Anyway, I'm pleased to announce the arrival of two acquisitions for the homestead: a pair of barstools and a gently used exercise apparatus.
First off, I love my new-old barstools. They're made of a pleasant and fairly versatile lightweight metal, and they have black cushions (which match not only my sofa, but also most of my wardrobe). I got them for a most reasonable price at a local consignment shop, and I adore them. It's nice to sit whilst tooling around on the computer for a change. I may even eat a meal whilst sitting on one in the near future. If you can dream it, readers, you can be it.
The exercise apparatus is none other than the Tony Little Gazelle Edge -- as seen on TV. I bought it a few years ago when I embarked on an ambitious campaign to get in shape. I gave it to my brother shortly thereafter because I quickly moved on to jogging (which I kept up for about a year, thankyouverymuch). After my back and knees began to protest the daily jogging, I starting walking in my neighborhood when the weather cooperated. For a while I also walked on the treadmill in the gym at my apartment complex until the men there became too ... too much. I also tried yoga and Pilates and all of that. I still occasionally do yoga (or Goga, because I have an Ultimate Extreme! Fat Blasting Yoga DVD led by one disturbingly energetic -- and distinctly un-yogalike -- Denise Austin) but it doesn't really give me the workout the Powers that Be say I need.
So, I've decided it's time to act. My new complex doesn't have a gym, and it's too bloody hot for outdoor walking right now. What's a girl to do? Reclaim her Gazelle! I didn't have room for it in my most recent apartment, but now I have plenty of room in the bedroom upstairs. My brother was willing to part with it, and he even helped me lug it up a few flights of stairs (thanks, Brian!). It now occupies the space to the right of my bed.
Today I gave the old Gazelle a spin. Have you seen the infomercials for this thing? Of course you have. And you know how goofy Mr. Little and his team of Fit Models look when they're using it? That's not all smoke and mirrors, folks. It really does look that goofy. It also feels goofy, even though I must say it's pretty fun to use. It makes me feel tall. And goofy. Still, I've decided to be a responsible adult and reaffirm my commitment to physical fitness, coolness be damned.
I logged 40 or so minutes on the Gazelle and tried out this "interval training" thing I've read about for so many years but never bothered to explore.
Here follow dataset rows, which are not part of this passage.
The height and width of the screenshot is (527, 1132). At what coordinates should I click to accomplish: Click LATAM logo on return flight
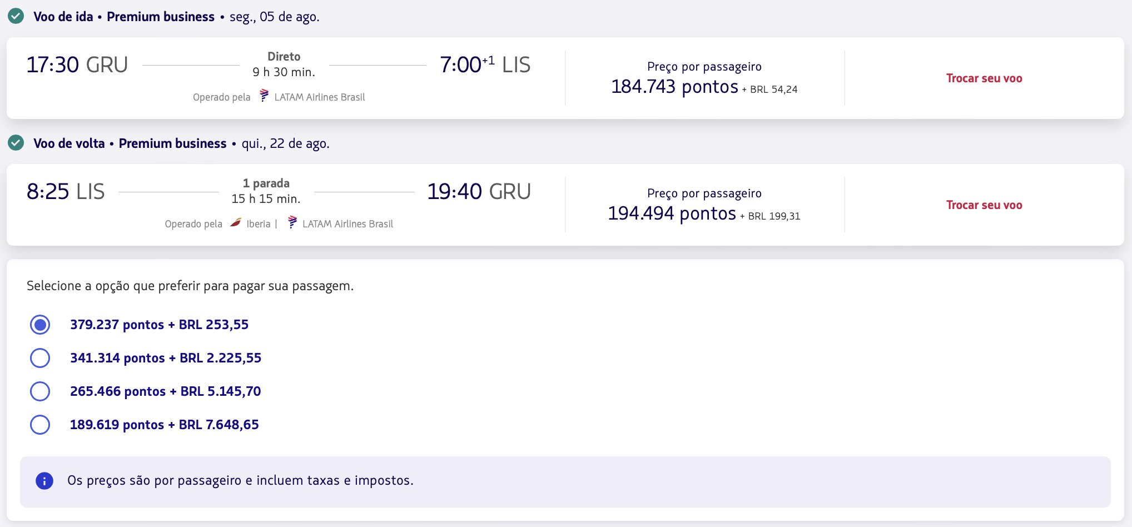pos(292,223)
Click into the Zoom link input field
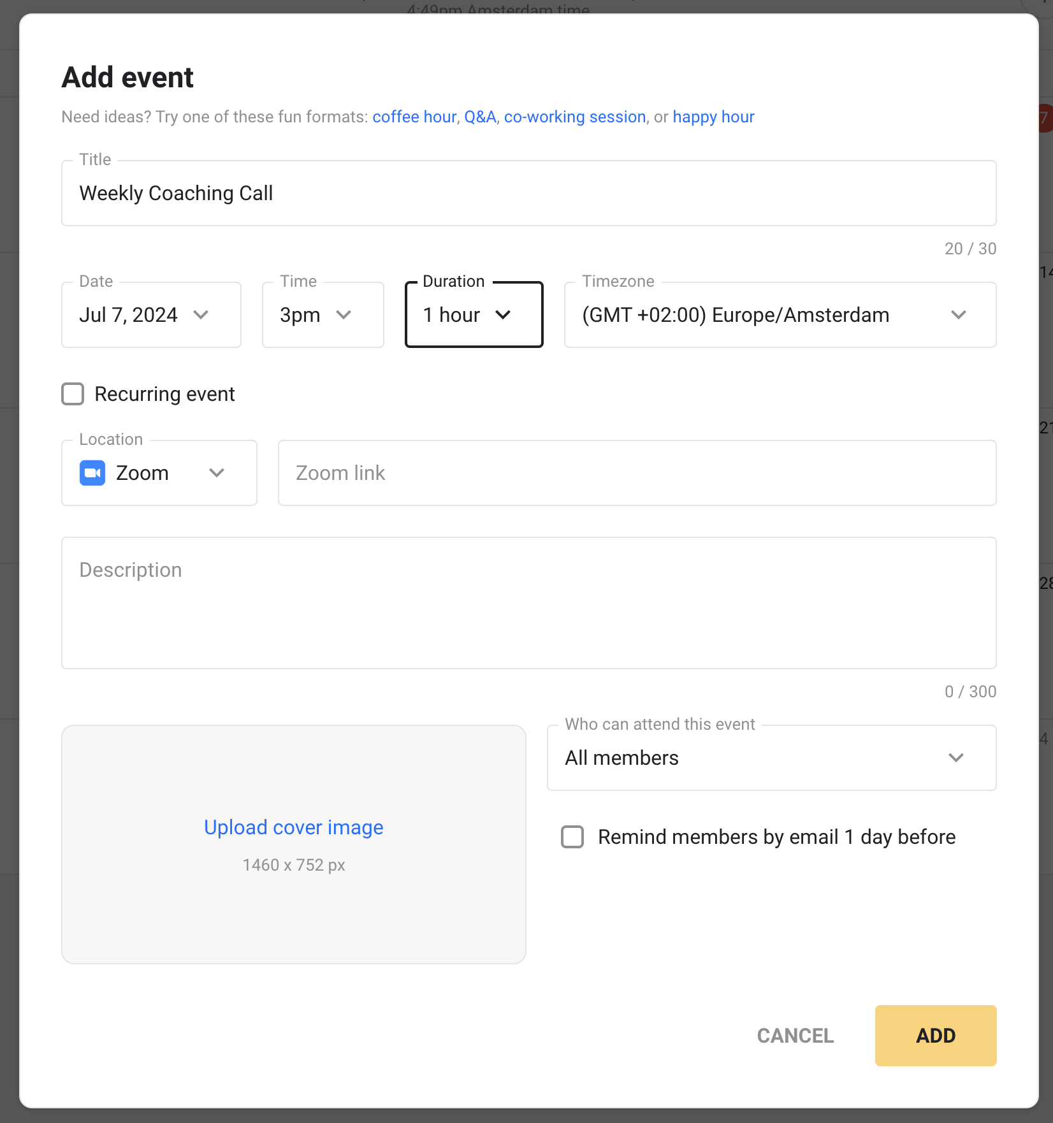This screenshot has height=1123, width=1053. click(x=636, y=473)
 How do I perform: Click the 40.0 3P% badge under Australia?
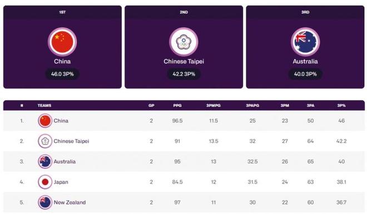(305, 74)
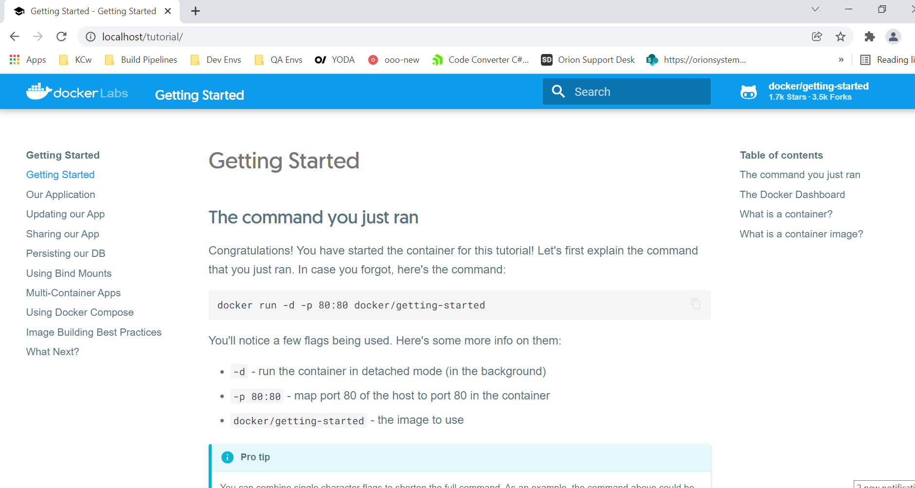Jump to What is a container? heading

click(x=786, y=214)
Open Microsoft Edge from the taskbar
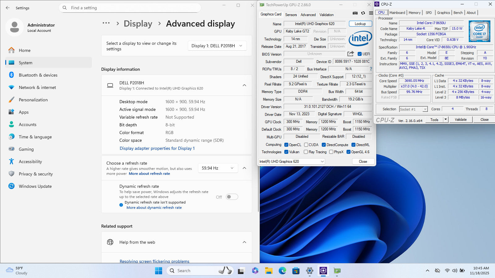The height and width of the screenshot is (278, 495). click(x=282, y=271)
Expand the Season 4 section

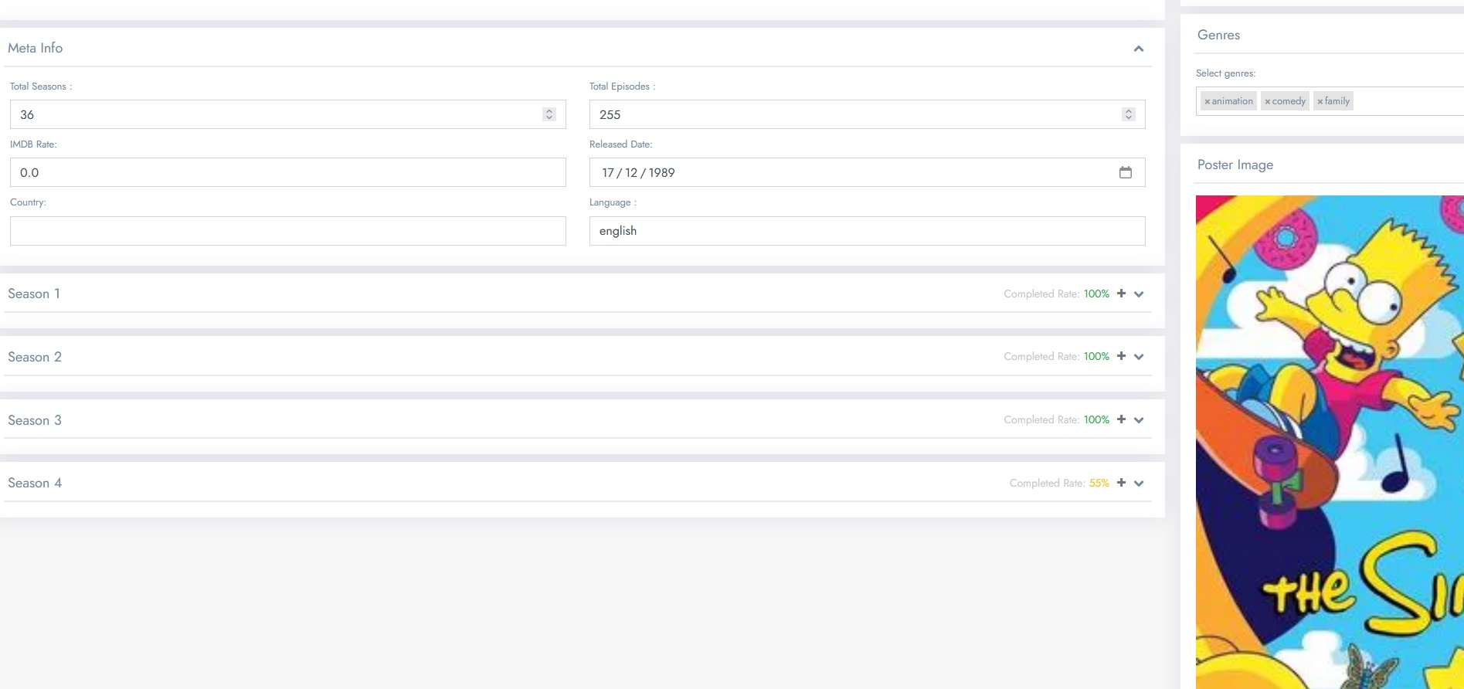tap(1139, 484)
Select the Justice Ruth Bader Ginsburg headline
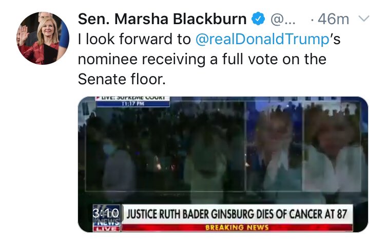The image size is (385, 240). 237,214
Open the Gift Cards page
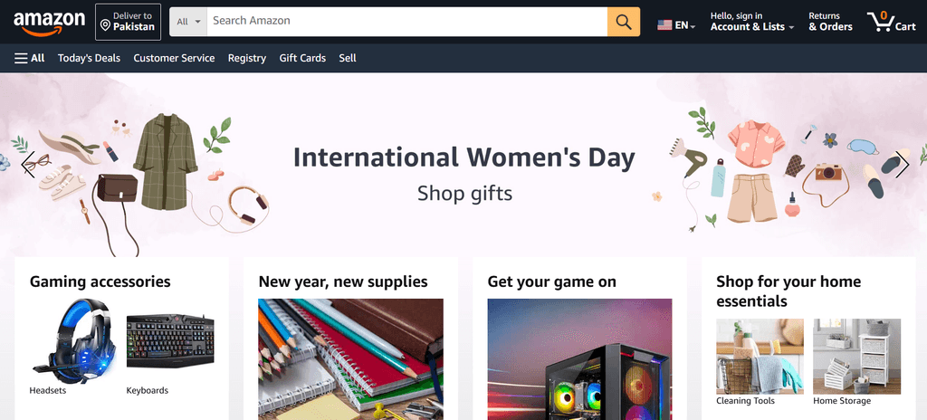 pos(302,58)
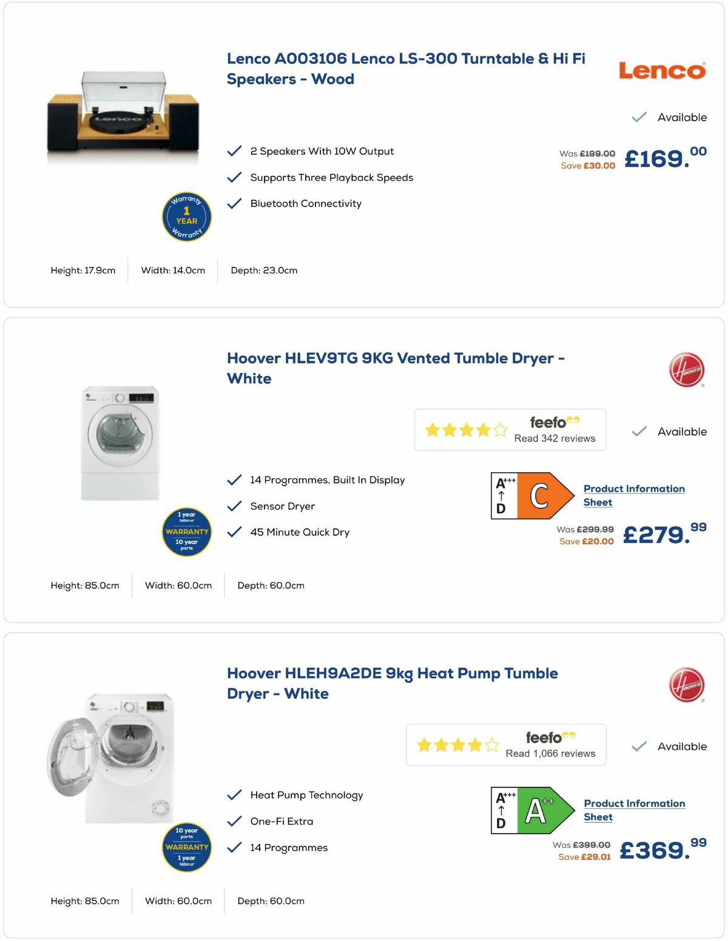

Every five minutes I jumped off the Gazelle and did 20 push-ups. By the end of the 40 minutes I was breathing heavily and perspiring -- signs of a good workout, I figured. Of course, my air conditioner appears to be malfunctioning, so the perspiration might not have been entirely from physical exertion. Still, I'm optimistic. I will be fit! My arms and legs are already hurting! Hooray!